30.06.2026 - 4.1 Anfrage der FDP-Fraktio...

Beschluss:
zur Kenntnis genommen
Reduzieren

Wortprotokoll

Herr Dr. Fehske bedankt sich für die vorgelegte Stellungnahme zu der Anfrage seiner Fraktion. Er zitiert aus der Stellungnahme, dass subjektiv eine vermehrte Zunahme wahrgenommen werde. Konkrete Zahlen gebe es aber nicht, weil diese derzeit statistisch nicht erhoben würden. Aktuell sei ein Bericht des Bundesdrogenbeauftragten veröffentlicht worden, aus dem hervorgehe, dass bei den 18- bis 25-Jährigen bei über 4 Prozent Konsum stattfinde. Es gebe offensichtlich doch schon Zahlen dazu. Diese würden auch als besorgniserregend eingeschätzt. Man frage sich daher, ob es Sinn mache, die statistischen Erhebungen anzupassen und zu überprüfen und ggf. jetzt mit der Erhebung der Daten zu starten, um Veränderungen genauer erfassen zu können.

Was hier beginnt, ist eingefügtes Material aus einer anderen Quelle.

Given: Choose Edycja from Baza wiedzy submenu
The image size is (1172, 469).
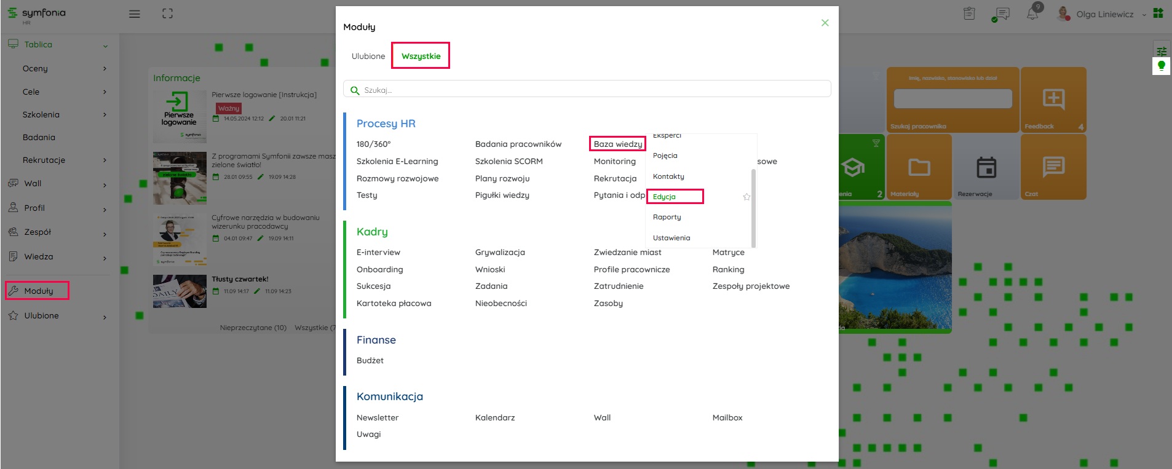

Herr Kortwittenborg macht deutlich, dass die Dunkelziffer in dem Bereich sehr hoch sei. Außerdem sei die Gesprächsbereitschaft der Betroffenen  gering, da die Konzentrationsfähigkeit durch den Konsum deutlich abnehme. Man nehme diese Anfrage jetzt zum Anlass, Zahlen zu erheben. Hagen sei in den letzten Jahren von diesem Problem verschont geblieben. 2024 habe es kaum Konsumenten von Crack gegeben. Man habe aber seit 2025 eine deutliche Zunahme wahrgenommen. Das zeige auch der bundesweite Trend. Man würde das zusammen mit den Streetworkern erarbeiten und versuchen, verifizierte Zahlen zu erheben. Es handele sich um eine Droge, die sehr schnell abhängig mache und zu schweren gesundheitlichen Beeinträchtigungen führe.

Herr Dr. Fehske führt aus, dass sich der Konsum lange Zeit auf Großstädte beschränkt habe. Mittlerweile habe sich das ein bisschen verschoben. Man habe mit Sorge wahrgenommen, dass in Köln und Düsseldorf die Probleme damit schon so groß seien, dass die Oberbürgermeister eine kontrollierte Freigabe in Drogenkonsumräumen forderten. Er fragt, ob man einschätzen könne, ob das Problem in dieser Größenordnung noch sehr weit weg von Hagen sei.

Herr Kortwittenborg antwortet, dass man sich darüber in Hagen derzeit noch keine Gedanken machen müsse. Auch wenn der Konsum im letzten Jahr deutlich zugenommen habe, müsse man berücksichtigen, dass das auch eine finanzielle Frage sei. Es sei wichtig, mit den Menschen im Gespräch zu bleiben und sie überhaupt zu erreichen. Er gehe außerdem davon aus, dass es nicht möglich sei, für alle Drogenarten cleanes Material zu bekommen.